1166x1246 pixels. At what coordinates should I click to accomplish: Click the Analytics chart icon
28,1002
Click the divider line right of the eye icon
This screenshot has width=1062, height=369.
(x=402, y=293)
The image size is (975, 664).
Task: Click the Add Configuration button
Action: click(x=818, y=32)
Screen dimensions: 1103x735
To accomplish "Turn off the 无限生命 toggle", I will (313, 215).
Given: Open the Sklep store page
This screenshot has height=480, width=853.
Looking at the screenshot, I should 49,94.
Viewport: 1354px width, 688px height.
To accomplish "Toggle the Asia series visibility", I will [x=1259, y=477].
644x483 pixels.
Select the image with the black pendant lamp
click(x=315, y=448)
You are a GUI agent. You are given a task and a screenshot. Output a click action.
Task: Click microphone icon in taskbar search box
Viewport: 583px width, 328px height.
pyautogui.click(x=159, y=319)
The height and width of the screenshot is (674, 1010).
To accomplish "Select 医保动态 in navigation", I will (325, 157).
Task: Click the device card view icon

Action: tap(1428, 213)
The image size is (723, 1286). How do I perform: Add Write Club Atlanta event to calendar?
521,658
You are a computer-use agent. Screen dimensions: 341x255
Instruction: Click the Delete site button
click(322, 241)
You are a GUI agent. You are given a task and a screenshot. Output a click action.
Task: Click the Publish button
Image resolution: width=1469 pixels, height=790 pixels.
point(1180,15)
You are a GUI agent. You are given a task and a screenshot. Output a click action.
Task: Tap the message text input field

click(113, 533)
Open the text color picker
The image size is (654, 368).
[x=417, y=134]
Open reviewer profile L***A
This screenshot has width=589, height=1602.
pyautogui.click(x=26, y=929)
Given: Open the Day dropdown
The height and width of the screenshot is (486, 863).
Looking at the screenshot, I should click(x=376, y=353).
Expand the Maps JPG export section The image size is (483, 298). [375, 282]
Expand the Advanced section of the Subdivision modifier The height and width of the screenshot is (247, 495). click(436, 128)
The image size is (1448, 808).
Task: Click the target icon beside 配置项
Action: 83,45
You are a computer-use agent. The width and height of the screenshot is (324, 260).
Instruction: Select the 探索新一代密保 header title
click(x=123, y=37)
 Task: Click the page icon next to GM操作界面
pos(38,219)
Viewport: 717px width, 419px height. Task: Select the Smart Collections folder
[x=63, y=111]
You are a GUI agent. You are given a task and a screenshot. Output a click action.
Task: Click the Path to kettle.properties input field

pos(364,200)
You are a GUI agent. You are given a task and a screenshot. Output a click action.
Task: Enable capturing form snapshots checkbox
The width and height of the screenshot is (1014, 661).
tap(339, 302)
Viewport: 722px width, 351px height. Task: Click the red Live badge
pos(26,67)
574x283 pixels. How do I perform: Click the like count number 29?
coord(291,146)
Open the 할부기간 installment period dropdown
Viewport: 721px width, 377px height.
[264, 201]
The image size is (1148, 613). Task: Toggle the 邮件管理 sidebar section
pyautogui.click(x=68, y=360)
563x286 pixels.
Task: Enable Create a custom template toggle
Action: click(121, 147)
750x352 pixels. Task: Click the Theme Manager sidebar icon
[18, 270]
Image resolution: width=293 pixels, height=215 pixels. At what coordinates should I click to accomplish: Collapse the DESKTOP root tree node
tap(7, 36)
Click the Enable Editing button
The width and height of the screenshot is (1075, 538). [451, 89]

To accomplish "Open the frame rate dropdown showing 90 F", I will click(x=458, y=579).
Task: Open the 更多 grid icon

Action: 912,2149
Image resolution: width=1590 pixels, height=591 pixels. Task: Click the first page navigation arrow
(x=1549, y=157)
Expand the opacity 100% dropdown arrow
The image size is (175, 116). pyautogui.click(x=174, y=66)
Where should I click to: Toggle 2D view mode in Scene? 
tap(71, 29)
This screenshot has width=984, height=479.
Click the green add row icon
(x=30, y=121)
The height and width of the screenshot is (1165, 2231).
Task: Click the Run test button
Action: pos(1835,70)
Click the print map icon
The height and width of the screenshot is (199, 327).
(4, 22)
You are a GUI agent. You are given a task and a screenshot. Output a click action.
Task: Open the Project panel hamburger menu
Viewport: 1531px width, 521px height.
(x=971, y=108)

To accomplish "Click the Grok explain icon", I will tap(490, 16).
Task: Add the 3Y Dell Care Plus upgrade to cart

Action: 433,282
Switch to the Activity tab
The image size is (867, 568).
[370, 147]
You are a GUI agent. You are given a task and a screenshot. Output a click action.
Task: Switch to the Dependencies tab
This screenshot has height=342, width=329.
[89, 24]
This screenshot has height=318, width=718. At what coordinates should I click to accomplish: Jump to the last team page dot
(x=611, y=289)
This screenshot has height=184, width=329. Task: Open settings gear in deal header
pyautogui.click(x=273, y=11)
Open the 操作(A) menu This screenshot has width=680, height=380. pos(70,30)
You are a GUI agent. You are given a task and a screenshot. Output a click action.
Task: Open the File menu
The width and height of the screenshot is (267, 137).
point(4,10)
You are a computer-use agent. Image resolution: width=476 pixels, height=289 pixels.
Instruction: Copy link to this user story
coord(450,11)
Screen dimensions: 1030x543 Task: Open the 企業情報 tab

========================================================================

Each line of the records belongs in the answer, reproduced exactly.

**Your response**
1166x1246 pixels. At what coordinates should I click to accomplish: Click the Analytics chart icon
28,1002
Click the divider line right of the eye icon
This screenshot has width=1062, height=369.
(x=402, y=293)
The image size is (975, 664).
Task: Click the Add Configuration button
Action: click(x=818, y=32)
Screen dimensions: 1103x735
To accomplish "Turn off the 无限生命 toggle", I will (313, 215).
Given: Open the Sklep store page
This screenshot has height=480, width=853.
Looking at the screenshot, I should 49,94.
Viewport: 1354px width, 688px height.
To accomplish "Toggle the Asia series visibility", I will [x=1259, y=477].
644x483 pixels.
Select the image with the black pendant lamp
click(x=315, y=448)
You are a GUI agent. You are given a task and a screenshot. Output a click action.
Task: Click microphone icon in taskbar search box
Viewport: 583px width, 328px height.
pyautogui.click(x=159, y=319)
The height and width of the screenshot is (674, 1010).
To accomplish "Select 医保动态 in navigation", I will (325, 157).
Task: Click the device card view icon

Action: tap(1428, 213)
The image size is (723, 1286). How do I perform: Add Write Club Atlanta event to calendar?
521,658
You are a computer-use agent. Screen dimensions: 341x255
Instruction: Click the Delete site button
click(322, 241)
You are a GUI agent. You are given a task and a screenshot. Output a click action.
Task: Click the Publish button
Image resolution: width=1469 pixels, height=790 pixels.
point(1180,15)
You are a GUI agent. You are given a task and a screenshot. Output a click action.
Task: Tap the message text input field

click(113, 533)
Open the text color picker
The image size is (654, 368).
[x=417, y=134]
Open reviewer profile L***A
This screenshot has width=589, height=1602.
pyautogui.click(x=26, y=929)
Given: Open the Day dropdown
The height and width of the screenshot is (486, 863).
Looking at the screenshot, I should click(x=376, y=353).
Expand the Maps JPG export section The image size is (483, 298). [375, 282]
Expand the Advanced section of the Subdivision modifier The height and width of the screenshot is (247, 495). click(436, 128)
The image size is (1448, 808).
Task: Click the target icon beside 配置项
Action: 83,45
You are a computer-use agent. The width and height of the screenshot is (324, 260).
Instruction: Select the 探索新一代密保 header title
click(x=123, y=37)
 Task: Click the page icon next to GM操作界面
pos(38,219)
Viewport: 717px width, 419px height. Task: Select the Smart Collections folder
[x=63, y=111]
You are a GUI agent. You are given a task and a screenshot. Output a click action.
Task: Click the Path to kettle.properties input field

pos(364,200)
You are a GUI agent. You are given a task and a screenshot. Output a click action.
Task: Enable capturing form snapshots checkbox
The width and height of the screenshot is (1014, 661).
tap(339, 302)
Viewport: 722px width, 351px height. Task: Click the red Live badge
pos(26,67)
574x283 pixels. How do I perform: Click the like count number 29?
coord(291,146)
Open the 할부기간 installment period dropdown
Viewport: 721px width, 377px height.
[264, 201]
The image size is (1148, 613). Task: Toggle the 邮件管理 sidebar section
pyautogui.click(x=68, y=360)
563x286 pixels.
Task: Enable Create a custom template toggle
Action: click(121, 147)
750x352 pixels. Task: Click the Theme Manager sidebar icon
[18, 270]
Image resolution: width=293 pixels, height=215 pixels. At what coordinates should I click to accomplish: Collapse the DESKTOP root tree node
tap(7, 36)
Click the Enable Editing button
The width and height of the screenshot is (1075, 538). [451, 89]

To accomplish "Open the frame rate dropdown showing 90 F", I will click(x=458, y=579).
Task: Open the 更多 grid icon

Action: 912,2149
Image resolution: width=1590 pixels, height=591 pixels. Task: Click the first page navigation arrow
(x=1549, y=157)
Expand the opacity 100% dropdown arrow
The image size is (175, 116). pyautogui.click(x=174, y=66)
Where should I click to: Toggle 2D view mode in Scene? 
tap(71, 29)
This screenshot has width=984, height=479.
Click the green add row icon
(x=30, y=121)
The height and width of the screenshot is (1165, 2231).
Task: Click the Run test button
Action: pos(1835,70)
Click the print map icon
The height and width of the screenshot is (199, 327).
(4, 22)
You are a GUI agent. You are given a task and a screenshot. Output a click action.
Task: Open the Project panel hamburger menu
Viewport: 1531px width, 521px height.
(x=971, y=108)

To accomplish "Click the Grok explain icon", I will tap(490, 16).
Task: Add the 3Y Dell Care Plus upgrade to cart

Action: 433,282
Switch to the Activity tab
The image size is (867, 568).
[370, 147]
You are a GUI agent. You are given a task and a screenshot. Output a click action.
Task: Switch to the Dependencies tab
This screenshot has height=342, width=329.
[89, 24]
This screenshot has height=318, width=718. At what coordinates should I click to accomplish: Jump to the last team page dot
(x=611, y=289)
This screenshot has height=184, width=329. Task: Open settings gear in deal header
pyautogui.click(x=273, y=11)
Open the 操作(A) menu This screenshot has width=680, height=380. pos(70,30)
You are a GUI agent. You are given a task and a screenshot. Output a click action.
Task: Open the File menu
The width and height of the screenshot is (267, 137).
point(4,10)
You are a computer-use agent. Image resolution: width=476 pixels, height=289 pixels.
Instruction: Copy link to this user story
coord(450,11)
Screen dimensions: 1030x543 Task: Open the 企業情報 tab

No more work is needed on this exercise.